BEGIN

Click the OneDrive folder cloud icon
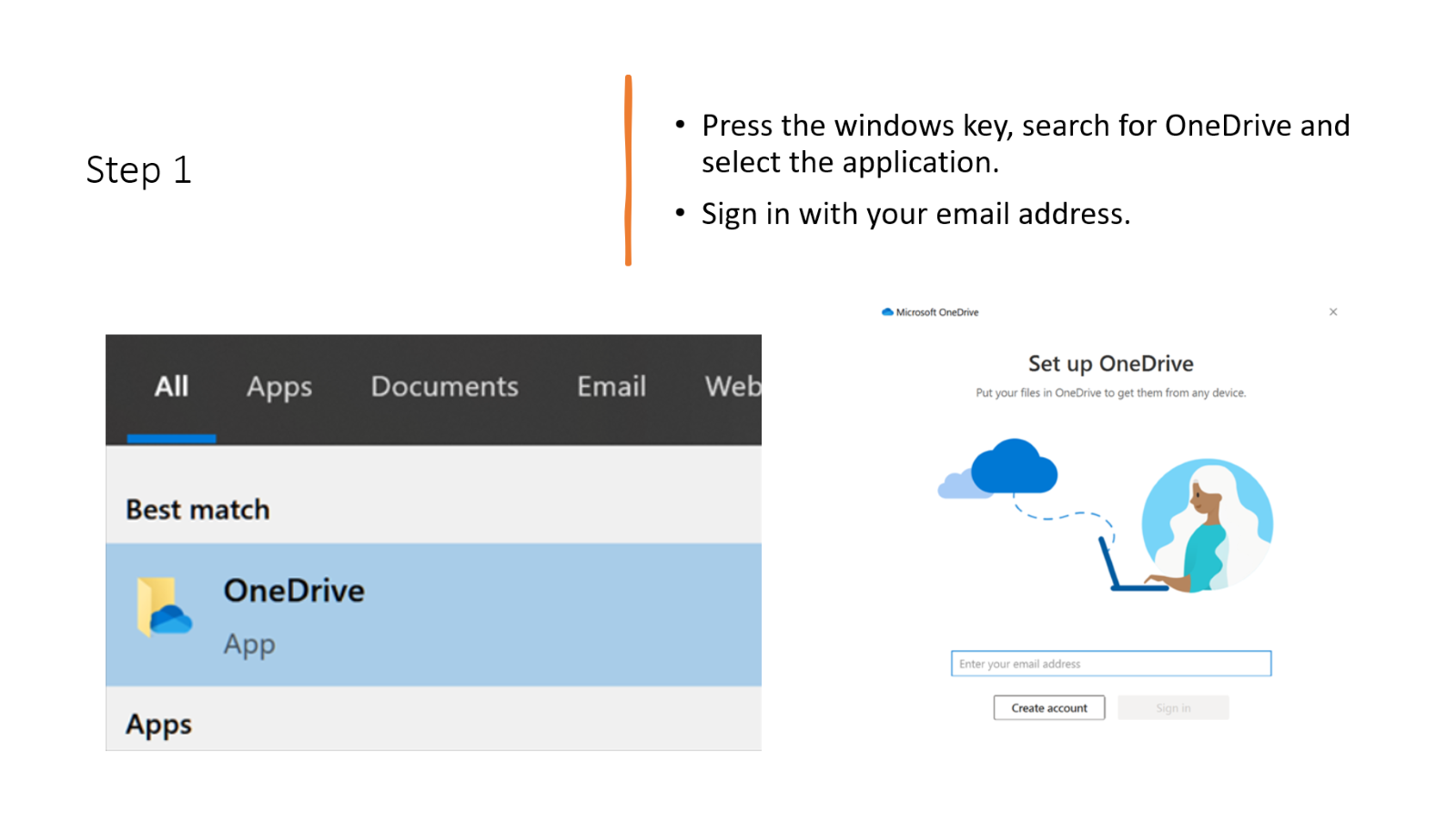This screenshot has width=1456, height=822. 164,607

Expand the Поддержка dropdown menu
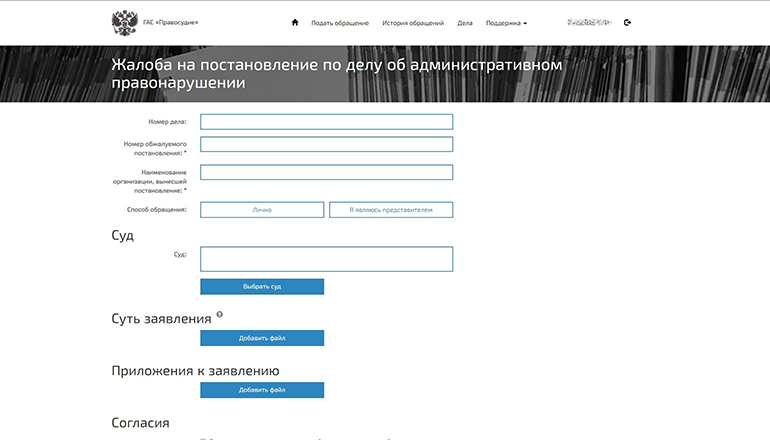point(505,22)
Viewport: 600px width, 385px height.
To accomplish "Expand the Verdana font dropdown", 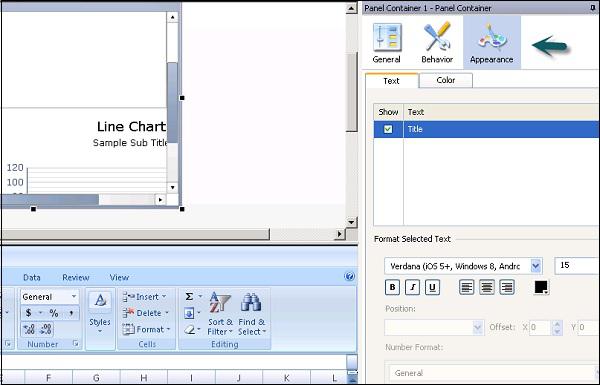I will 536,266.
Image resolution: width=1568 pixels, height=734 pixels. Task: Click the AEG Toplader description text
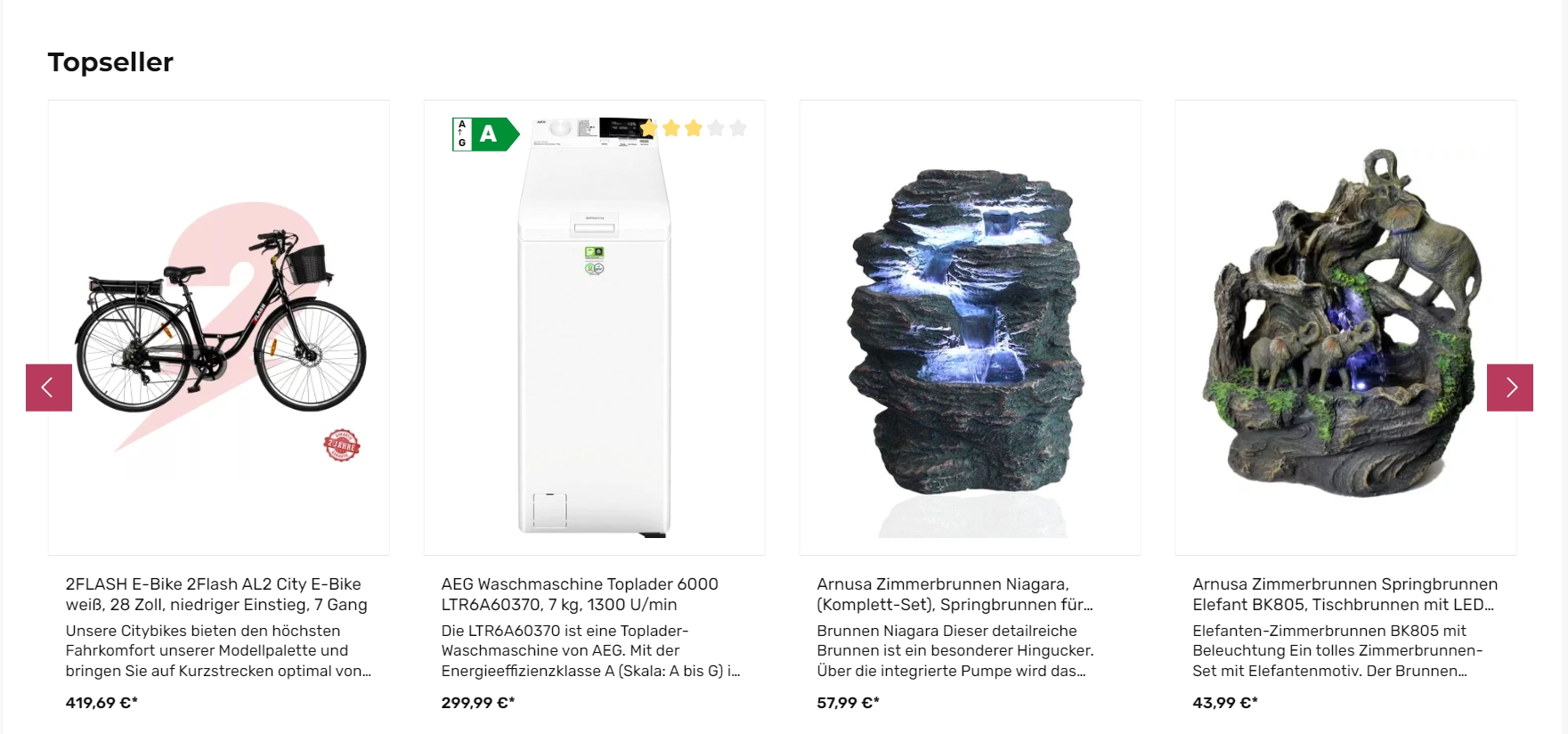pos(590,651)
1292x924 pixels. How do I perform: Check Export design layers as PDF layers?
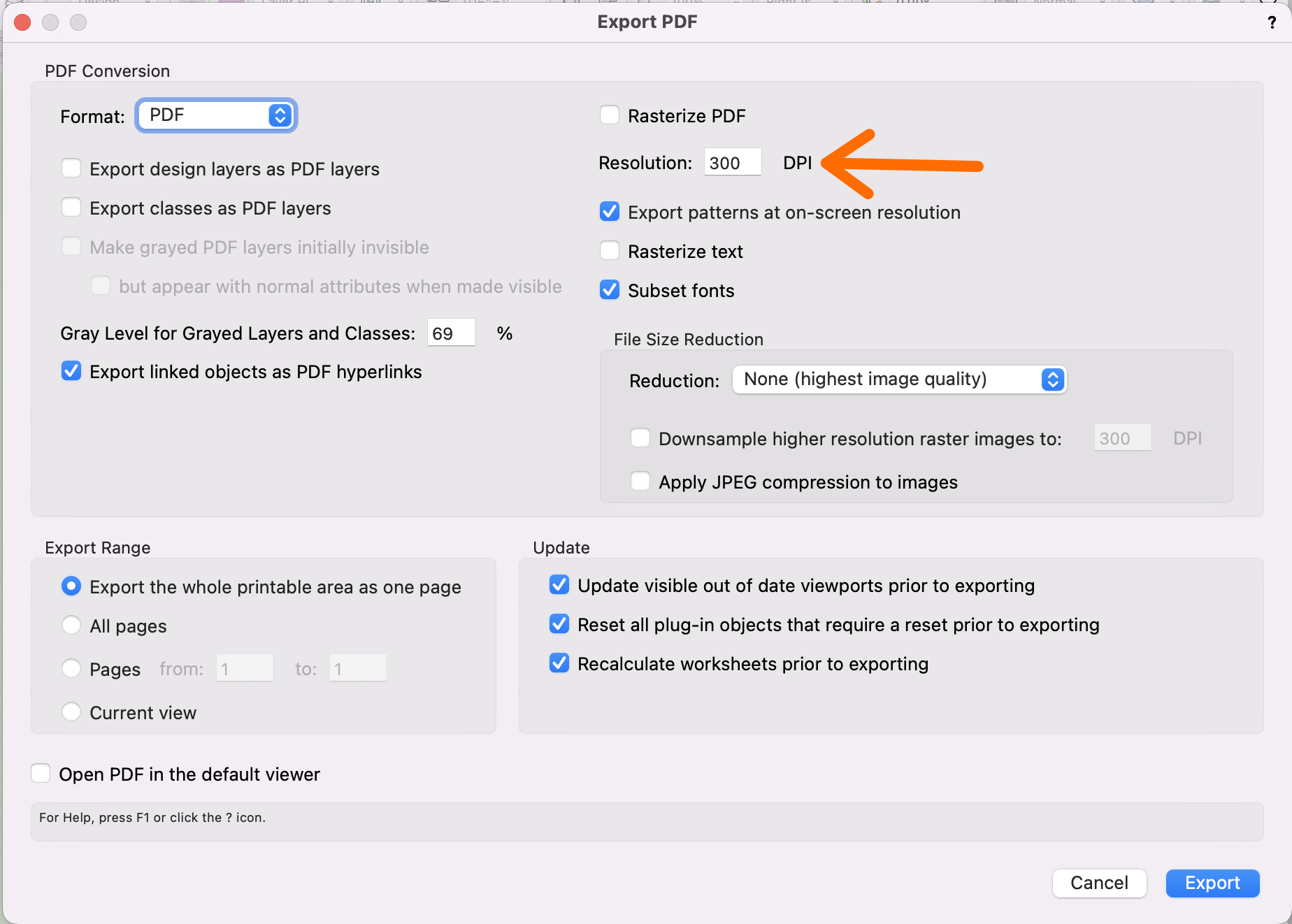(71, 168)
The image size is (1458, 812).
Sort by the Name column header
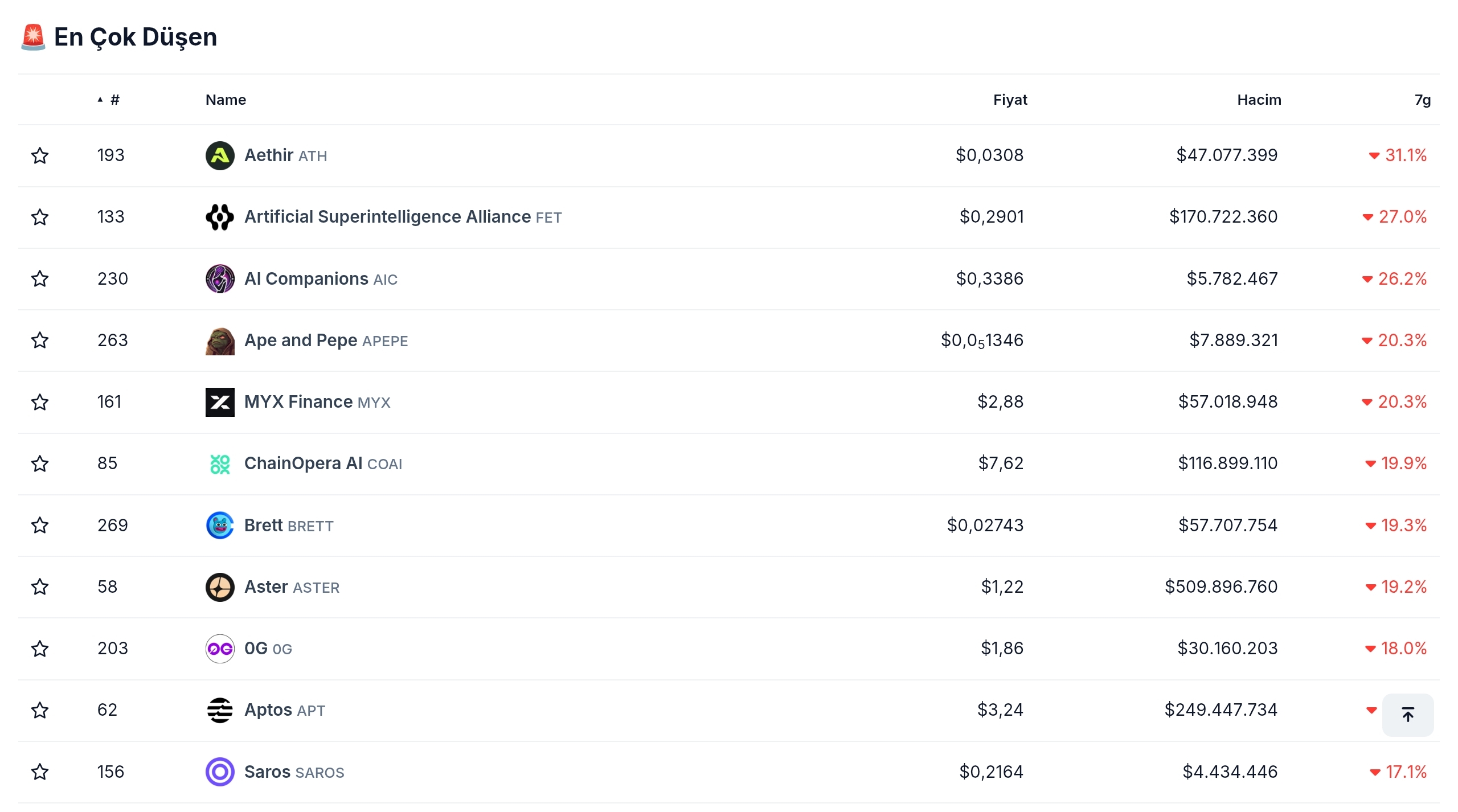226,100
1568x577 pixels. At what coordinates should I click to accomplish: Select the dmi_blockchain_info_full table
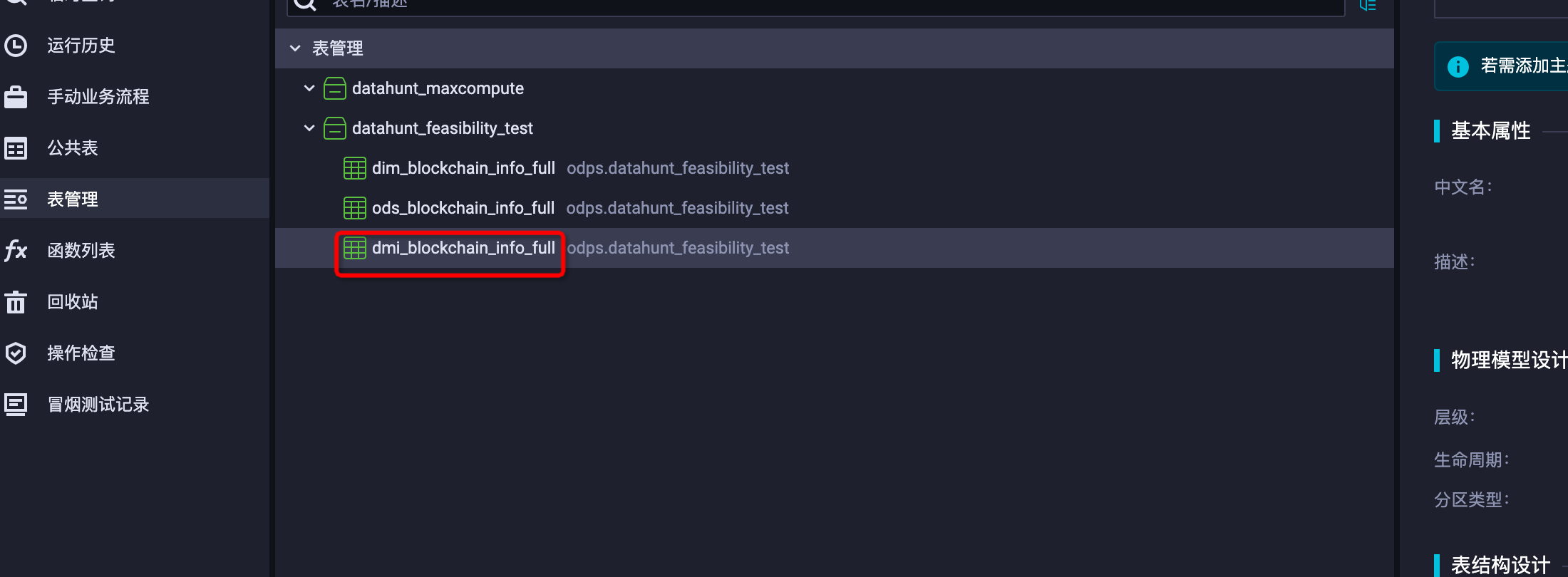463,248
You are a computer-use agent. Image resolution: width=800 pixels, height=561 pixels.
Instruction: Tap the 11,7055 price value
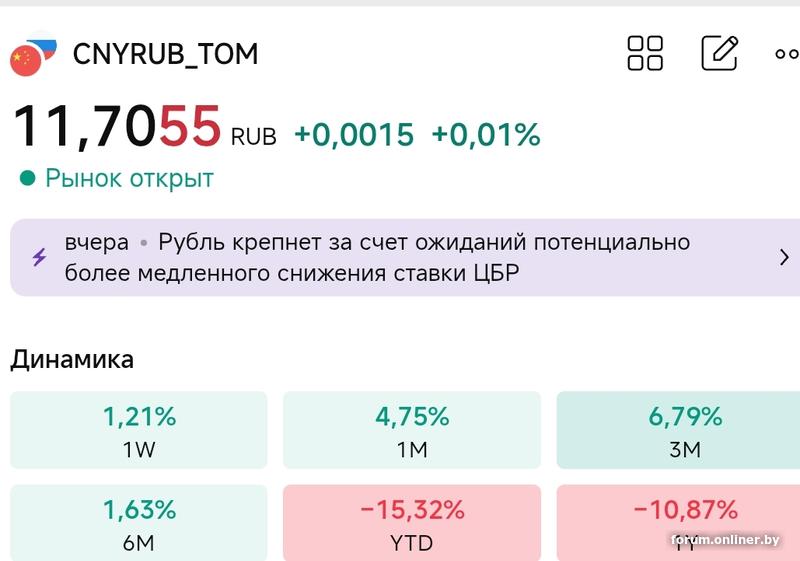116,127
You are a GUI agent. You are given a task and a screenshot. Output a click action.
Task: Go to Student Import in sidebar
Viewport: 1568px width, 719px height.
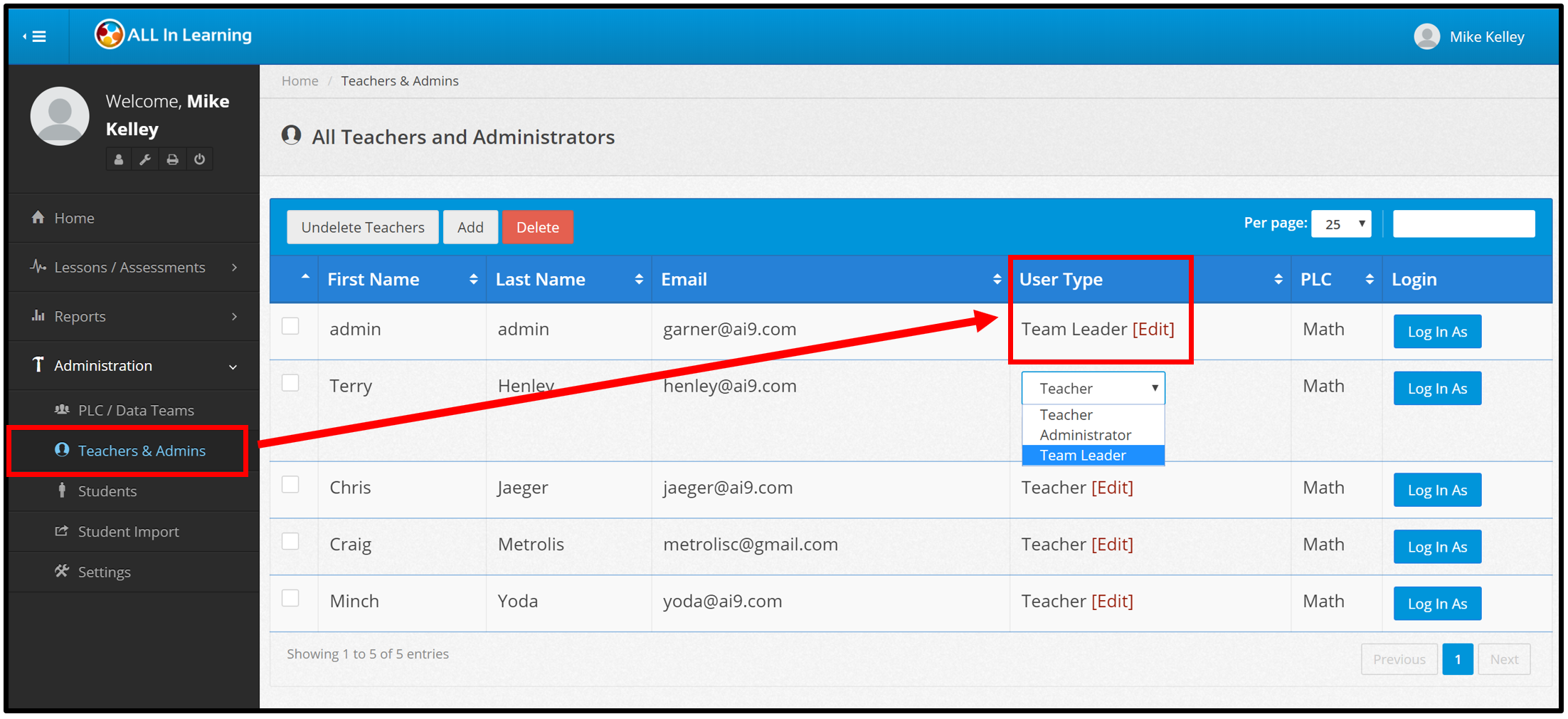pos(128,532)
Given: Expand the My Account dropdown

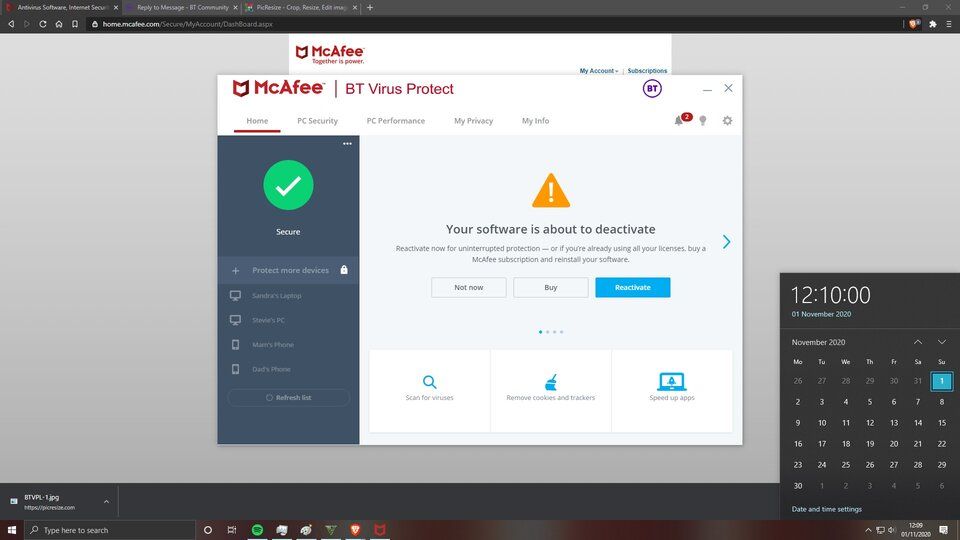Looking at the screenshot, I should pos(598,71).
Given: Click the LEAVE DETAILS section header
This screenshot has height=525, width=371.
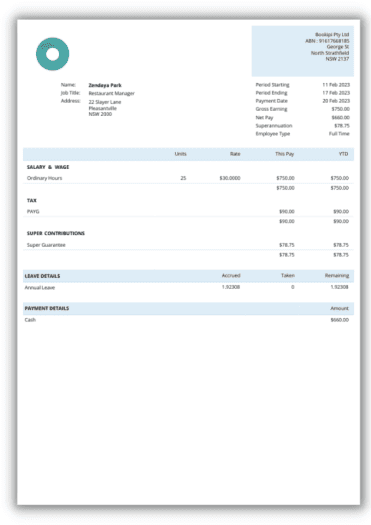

END

→ TO DO: Above are the records. Copy every line in them holding "agent".

→ EXPECTED ANSWER:
You are a computer-use agent. Image resolution: width=800 pixels, height=561 pixels.
You are a GUI agent. You are given a task and a screenshot. Output a click action.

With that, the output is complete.